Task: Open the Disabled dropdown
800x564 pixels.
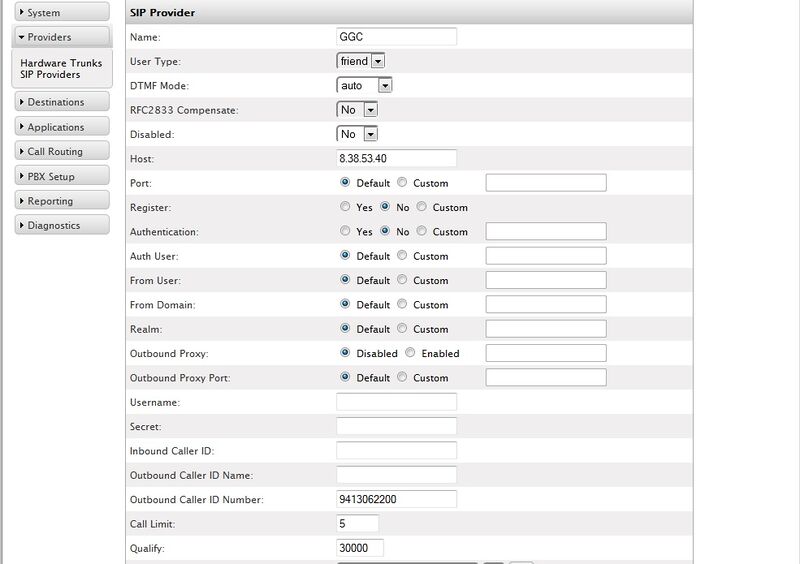Action: [357, 134]
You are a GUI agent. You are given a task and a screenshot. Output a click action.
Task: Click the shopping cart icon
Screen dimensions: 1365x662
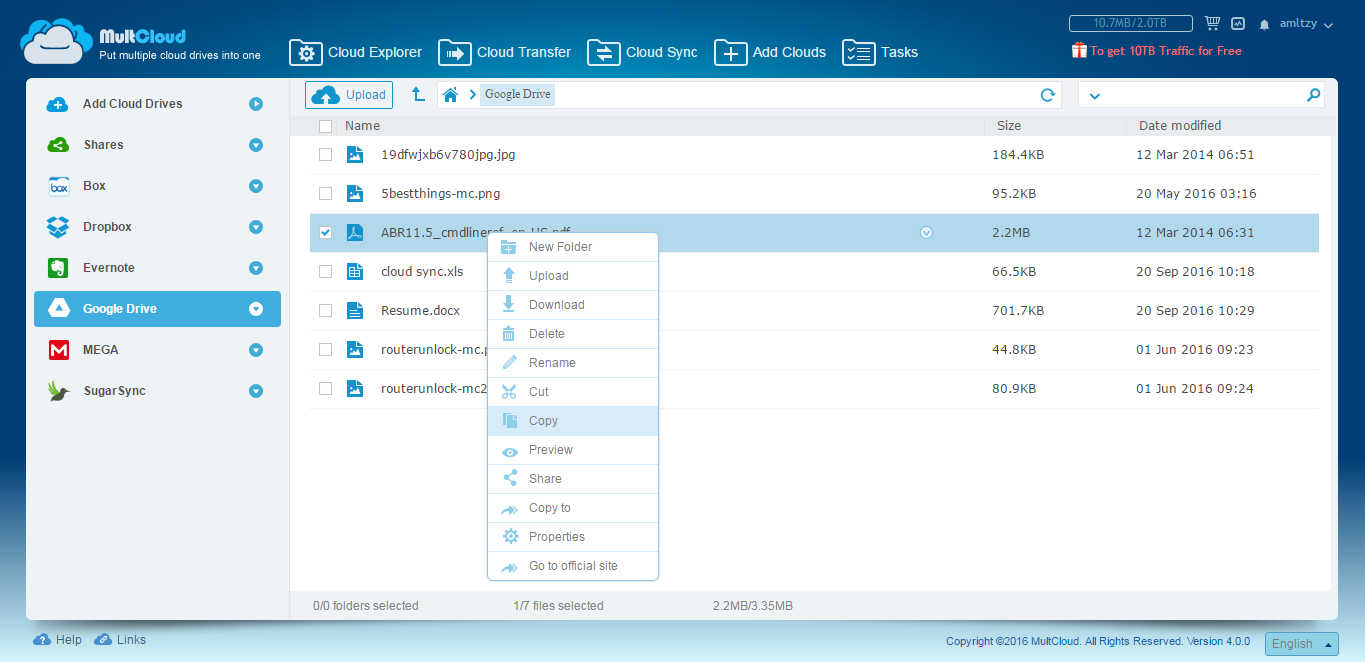point(1212,23)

Goal: Reproduce the items word for word, starting with the line that contains "You are a GUI" and going on through the end of the items. Leave the pictures out.

Task solution:
You are a GUI agent. You are given a task and a screenshot. Output a click action.
Task: Click the shopping cart icon
Screen dimensions: 1365x662
point(1212,23)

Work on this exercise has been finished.